§ **Instructions for the task**:
Copy the line containing "Contacto (40, 1886)", then all lines after it up to and including the final line of the material, exactly and without additions.

§ **The data**:

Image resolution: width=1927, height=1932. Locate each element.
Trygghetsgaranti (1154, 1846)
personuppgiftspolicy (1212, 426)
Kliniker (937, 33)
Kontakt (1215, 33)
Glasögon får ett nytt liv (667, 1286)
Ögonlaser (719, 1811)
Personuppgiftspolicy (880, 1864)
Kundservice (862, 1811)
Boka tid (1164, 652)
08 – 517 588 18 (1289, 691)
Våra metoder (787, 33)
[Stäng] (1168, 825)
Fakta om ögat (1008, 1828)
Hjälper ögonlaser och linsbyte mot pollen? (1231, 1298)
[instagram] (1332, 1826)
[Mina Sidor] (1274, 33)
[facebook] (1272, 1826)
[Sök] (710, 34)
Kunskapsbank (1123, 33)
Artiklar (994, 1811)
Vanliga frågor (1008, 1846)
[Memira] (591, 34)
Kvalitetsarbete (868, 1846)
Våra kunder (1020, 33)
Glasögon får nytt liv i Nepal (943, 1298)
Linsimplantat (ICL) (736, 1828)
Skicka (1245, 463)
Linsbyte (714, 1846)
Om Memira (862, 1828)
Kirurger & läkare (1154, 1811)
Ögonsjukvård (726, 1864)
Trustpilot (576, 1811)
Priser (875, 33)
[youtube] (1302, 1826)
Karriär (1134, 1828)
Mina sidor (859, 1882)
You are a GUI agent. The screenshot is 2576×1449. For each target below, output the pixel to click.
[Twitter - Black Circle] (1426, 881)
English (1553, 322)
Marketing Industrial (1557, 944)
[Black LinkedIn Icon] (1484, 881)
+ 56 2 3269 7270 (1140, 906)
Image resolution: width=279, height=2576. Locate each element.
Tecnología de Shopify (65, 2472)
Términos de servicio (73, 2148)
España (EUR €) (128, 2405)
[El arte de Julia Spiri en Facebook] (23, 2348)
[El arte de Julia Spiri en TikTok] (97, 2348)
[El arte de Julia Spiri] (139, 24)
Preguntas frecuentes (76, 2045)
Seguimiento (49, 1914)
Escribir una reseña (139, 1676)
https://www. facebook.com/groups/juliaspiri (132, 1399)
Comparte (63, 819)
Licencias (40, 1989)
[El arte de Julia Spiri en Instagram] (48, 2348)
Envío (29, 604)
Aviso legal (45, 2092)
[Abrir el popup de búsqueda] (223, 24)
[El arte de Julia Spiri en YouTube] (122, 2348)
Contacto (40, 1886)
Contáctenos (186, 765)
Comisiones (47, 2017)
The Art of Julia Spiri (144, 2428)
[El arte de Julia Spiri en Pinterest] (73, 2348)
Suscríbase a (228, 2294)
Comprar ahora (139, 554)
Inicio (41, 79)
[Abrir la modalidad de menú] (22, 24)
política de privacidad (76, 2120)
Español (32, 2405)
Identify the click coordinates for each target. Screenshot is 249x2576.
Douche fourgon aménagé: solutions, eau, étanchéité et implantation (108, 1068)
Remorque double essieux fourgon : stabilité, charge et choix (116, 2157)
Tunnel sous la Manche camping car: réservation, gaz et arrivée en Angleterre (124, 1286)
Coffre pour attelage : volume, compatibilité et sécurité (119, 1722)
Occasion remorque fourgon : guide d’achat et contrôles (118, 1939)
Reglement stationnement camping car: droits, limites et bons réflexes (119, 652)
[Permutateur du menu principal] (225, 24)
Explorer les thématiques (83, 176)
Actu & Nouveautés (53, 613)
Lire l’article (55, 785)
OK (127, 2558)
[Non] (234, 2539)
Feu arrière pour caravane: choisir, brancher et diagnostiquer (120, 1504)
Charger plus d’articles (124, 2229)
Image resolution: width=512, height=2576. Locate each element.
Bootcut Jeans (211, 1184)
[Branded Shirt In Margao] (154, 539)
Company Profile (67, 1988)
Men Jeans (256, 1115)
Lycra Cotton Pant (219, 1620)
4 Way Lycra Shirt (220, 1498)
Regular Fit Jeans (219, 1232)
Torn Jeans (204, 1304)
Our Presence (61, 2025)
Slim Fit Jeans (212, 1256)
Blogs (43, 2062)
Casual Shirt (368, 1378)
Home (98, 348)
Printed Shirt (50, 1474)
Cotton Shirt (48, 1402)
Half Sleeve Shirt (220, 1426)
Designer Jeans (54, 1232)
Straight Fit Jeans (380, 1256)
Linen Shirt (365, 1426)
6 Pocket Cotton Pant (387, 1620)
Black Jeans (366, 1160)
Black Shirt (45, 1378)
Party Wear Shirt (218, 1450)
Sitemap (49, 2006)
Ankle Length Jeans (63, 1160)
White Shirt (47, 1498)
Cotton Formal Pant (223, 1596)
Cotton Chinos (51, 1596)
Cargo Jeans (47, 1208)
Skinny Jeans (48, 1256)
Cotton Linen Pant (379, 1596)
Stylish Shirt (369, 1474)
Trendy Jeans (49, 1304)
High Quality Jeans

§ **Response to the task**:
Contacto (40, 1886)
Contáctenos (186, 765)
Comisiones (47, 2017)
The Art of Julia Spiri (144, 2428)
[El arte de Julia Spiri en Pinterest] (73, 2348)
Suscríbase a (228, 2294)
Comprar ahora (139, 554)
Inicio (41, 79)
[Abrir la modalidad de menú] (22, 24)
política de privacidad (76, 2120)
Español (32, 2405)
Identify the click coordinates for each target. Screenshot is 249x2576.
Douche fourgon aménagé: solutions, eau, étanchéité et implantation (108, 1068)
Remorque double essieux fourgon : stabilité, charge et choix (116, 2157)
Tunnel sous la Manche camping car: réservation, gaz et arrivée en Angleterre (124, 1286)
Coffre pour attelage : volume, compatibilité et sécurité (119, 1722)
Occasion remorque fourgon : guide d’achat et contrôles (118, 1939)
Reglement stationnement camping car: droits, limites et bons réflexes (119, 652)
[Permutateur du menu principal] (225, 24)
Explorer les thématiques (83, 176)
Actu & Nouveautés (53, 613)
Lire l’article (55, 785)
OK (127, 2558)
[Non] (234, 2539)
Feu arrière pour caravane: choisir, brancher et diagnostiquer (120, 1504)
Charger plus d’articles (124, 2229)
Image resolution: width=512, height=2576. Locate each element.
Bootcut Jeans (211, 1184)
[Branded Shirt In Margao] (154, 539)
Company Profile (67, 1988)
Men Jeans (256, 1115)
Lycra Cotton Pant (219, 1620)
4 Way Lycra Shirt (220, 1498)
Regular Fit Jeans (219, 1232)
Torn Jeans (204, 1304)
Our Presence (61, 2025)
Slim Fit Jeans (212, 1256)
Blogs (43, 2062)
Casual Shirt (368, 1378)
Home (98, 348)
Printed Shirt (50, 1474)
Cotton Shirt (48, 1402)
Half Sleeve Shirt (220, 1426)
Designer Jeans (54, 1232)
Straight Fit Jeans (380, 1256)
Linen Shirt (365, 1426)
6 Pocket Cotton Pant (387, 1620)
Black Jeans (366, 1160)
Black Shirt (45, 1378)
Party Wear Shirt (218, 1450)
Sitemap (49, 2006)
Ankle Length Jeans (63, 1160)
White Shirt (47, 1498)
Cotton Formal Pant (223, 1596)
Cotton Chinos (51, 1596)
Cargo Jeans (47, 1208)
Skinny Jeans (48, 1256)
Cotton Linen Pant (379, 1596)
Stylish Shirt (369, 1474)
Trendy Jeans (49, 1304)
High Quality Jeans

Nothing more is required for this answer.